Not everyone is convinced. "This is the first Republican administration in eight years and they have really wimped out on the spending side," says Chris Edwards, the Cato Institute's director for fiscal policy. "If a program is failing it ought to be terminated or privatized, but there are very few terminations or privatization proposals."
But Bush is taking the long view. For this budget cycle, departments and agencies are rated with a traffic light system of red, yellow, or green, with select programs declared "effective" or "ineffective." The idea is to get program heads to commit to delivering specific, measurable results. If they fail, the programs will supposedly get cut or reformed—more likely simply renamed.This is the baseline year, so even though more than 85 percent of the agencies graded by the administration earned a red, many still got slated for funding increases. In Washington, later rarely comes–especially if it means cutting anything. It's not, after all, that we don't know certain departments and programs fail year in and year out. (The Department of Energy, Head Start, and Amtrak are three excellent examples.) It's that every program serves someone's interest, even if only that of the people operating it.
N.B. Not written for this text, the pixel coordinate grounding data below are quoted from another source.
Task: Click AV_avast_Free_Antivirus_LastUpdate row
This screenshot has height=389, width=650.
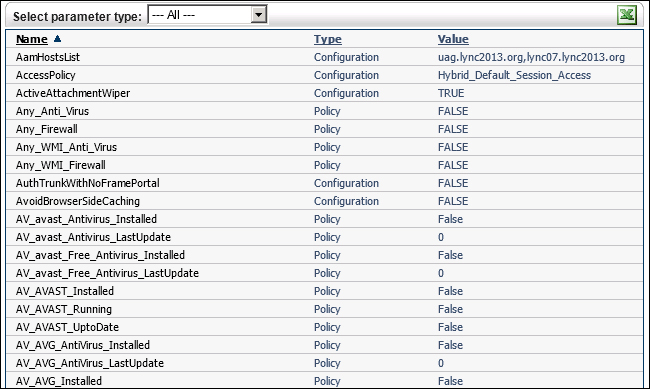Action: click(324, 273)
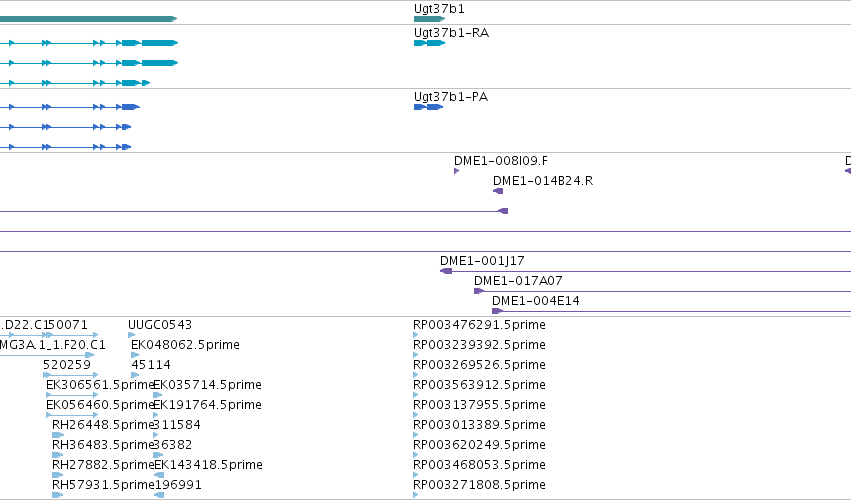The image size is (851, 500).
Task: Click the Ugt37b1 gene arrow glyph
Action: (x=429, y=19)
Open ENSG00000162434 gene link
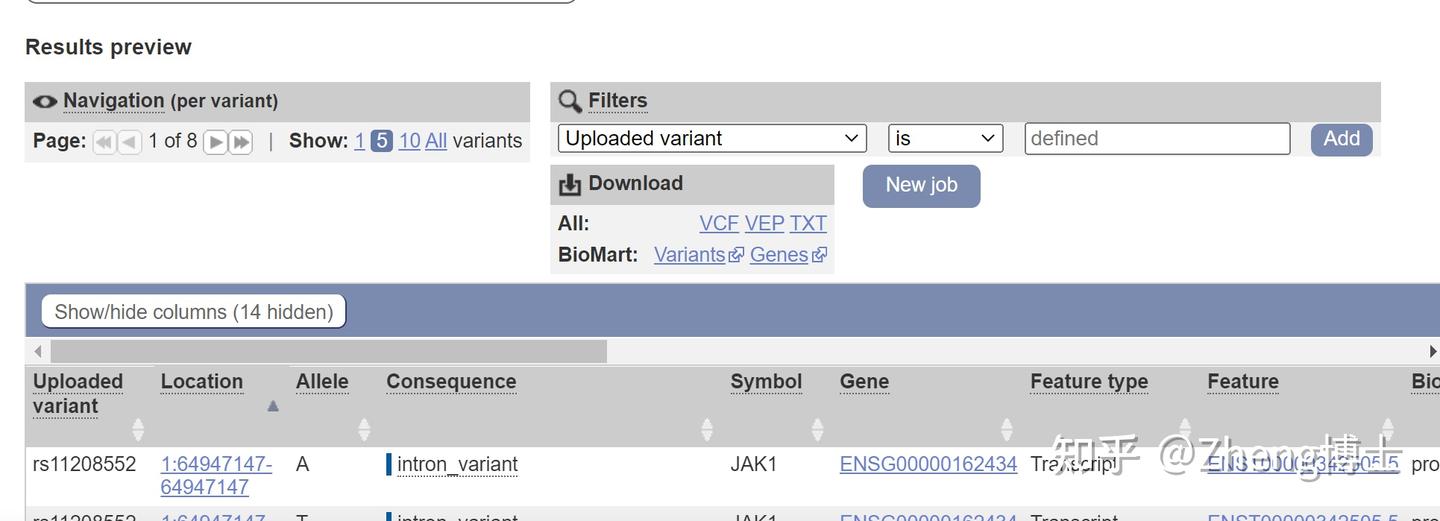The image size is (1440, 521). 928,464
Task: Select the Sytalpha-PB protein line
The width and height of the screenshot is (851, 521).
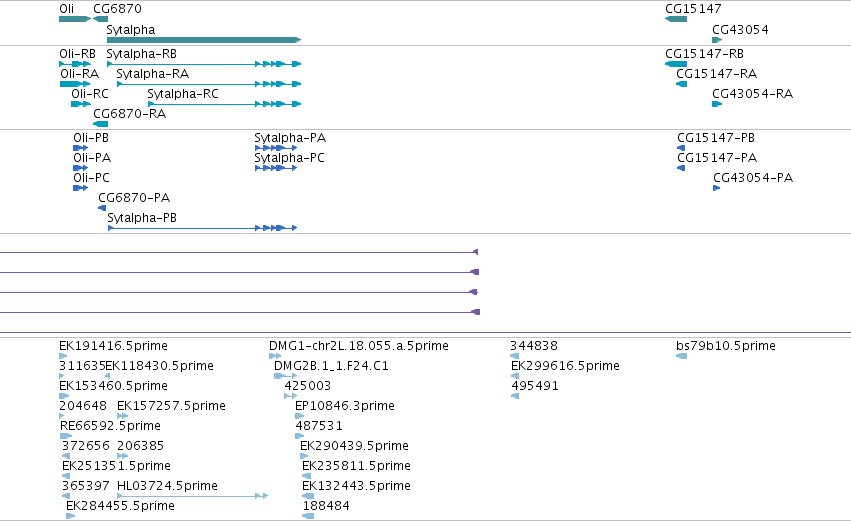Action: click(202, 228)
An alternative to using the war as an excuse to save the federal government from spending restraints would have been to use the need for defense spending combined with zero deficits as cover to make the tough choices and knock some real losers off the federal books. Instead, we get massive new spending, no real cuts, and a promise that with sophisticated management techniques, such beauties as the Drug Enforcement Administration, the Internal Revenue Service, and the Department of Labor will start delivering real results.
"I don't pay any attention to that kind of nonsense," says Heritage Foundation economist Daniel Mitchell when asked about the effort to improve federal management. "I shouldn't say nonsense because I'm sure there is something worthwhile in it, but it's one of these things where I don't want to manage government better, I want to shrink government."
It's doubtful that many on the Hill will pay attention either. The administration has "lost credibility," says Cato's Edwards, "because they say 'Congress has to control spending, except for all of these areas where we want more spending.'"
The same can be said of the tax side of the budget, which calls for tax simplification and promises a series of learned papers on the subject. But for now, this new budget further junks up the tax code.
"They have 30 new provisions, and 20 of them will complicate the code," says Edwards. "Solar power credits, credits for fuel cell cars, credits for teachers to buy supplies. You don't need a white paper to know that stupid tax credits complicate the code."
That is probably the point. Tax simplification is a wonderful product for Republican pols. But if they actually delivered on it, they could no longer sell it so profitably on the stump. The same holds for sending Congress a bloated budget with a rhetorical call to hold the line on spending. When Congress and the president agree to spend far more than Bush originally requested, he'll be able to blame the free-spending Congress, placing a special emphasis on the Democrat-controlled Senate.
As a political performance, this rates a green light. But it rates a red light for good governance and is clearly "ineffective," if the goal is a smaller, less intrusive government.